▶ Work instructions
Can you reproduce the stretch of the electric mopeds exam notebook below from "Skip to content" through "print(bike_df.info())", word for word?
[start Document section]
Skip to content
Certification - Data Scientist Associate - Electric Mopeds (copy)
Data Scientist Associate Practical Exam Submission
Use this template to complete your analysis and write up your summary for submission.
Importation of packages
import pandas as pd
import matplotlib.pyplot as plt
import numpy as np
import seaborn as sns
Importation of dataset locally
bike_df = pd.read_csv('electric_bike_ratings_2212.csv')
print(bike_df.info())
Checking and resolving missing data
print(bike_df.isna().sum())
bike_df['web_browser'] = bike_df.web_browser.fillna('unknown')
bike_df.web_browser.value_counts() #to verify the filling of the missing values
Resolving data description of featues
#verifying some features
print(bike_df['owned'].value_counts())
[end Document section]
[start Data section]
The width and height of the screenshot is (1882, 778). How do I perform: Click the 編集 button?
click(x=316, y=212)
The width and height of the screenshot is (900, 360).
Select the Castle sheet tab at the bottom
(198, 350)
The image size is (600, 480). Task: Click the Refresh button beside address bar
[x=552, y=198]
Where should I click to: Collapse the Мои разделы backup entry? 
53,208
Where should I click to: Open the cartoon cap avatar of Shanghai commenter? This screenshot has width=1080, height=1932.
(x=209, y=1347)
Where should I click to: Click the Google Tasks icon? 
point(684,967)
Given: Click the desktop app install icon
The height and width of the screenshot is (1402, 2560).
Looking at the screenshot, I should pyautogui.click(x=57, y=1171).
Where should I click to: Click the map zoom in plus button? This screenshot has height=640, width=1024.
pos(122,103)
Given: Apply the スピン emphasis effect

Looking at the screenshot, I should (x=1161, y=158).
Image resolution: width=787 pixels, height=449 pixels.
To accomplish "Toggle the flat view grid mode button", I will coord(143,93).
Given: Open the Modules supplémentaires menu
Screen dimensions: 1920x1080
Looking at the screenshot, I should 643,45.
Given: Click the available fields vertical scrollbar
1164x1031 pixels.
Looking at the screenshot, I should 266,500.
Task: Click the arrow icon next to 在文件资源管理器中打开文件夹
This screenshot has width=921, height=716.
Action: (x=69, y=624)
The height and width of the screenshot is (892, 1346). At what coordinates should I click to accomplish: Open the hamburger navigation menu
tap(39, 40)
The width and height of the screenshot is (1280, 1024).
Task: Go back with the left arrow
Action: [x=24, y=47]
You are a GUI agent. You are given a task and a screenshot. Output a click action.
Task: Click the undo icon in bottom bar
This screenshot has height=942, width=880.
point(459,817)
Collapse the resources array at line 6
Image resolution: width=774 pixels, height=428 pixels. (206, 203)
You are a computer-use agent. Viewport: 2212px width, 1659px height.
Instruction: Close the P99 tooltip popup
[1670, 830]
[end Data section]
▶ Complete answer
Skip to content
Certification - Data Scientist Associate - Electric Mopeds (copy)
Data Scientist Associate Practical Exam Submission
Use this template to complete your analysis and write up your summary for submission.
Importation of packages
import pandas as pd
import matplotlib.pyplot as plt
import numpy as np
import seaborn as sns
Importation of dataset locally
bike_df = pd.read_csv('electric_bike_ratings_2212.csv')
print(bike_df.info())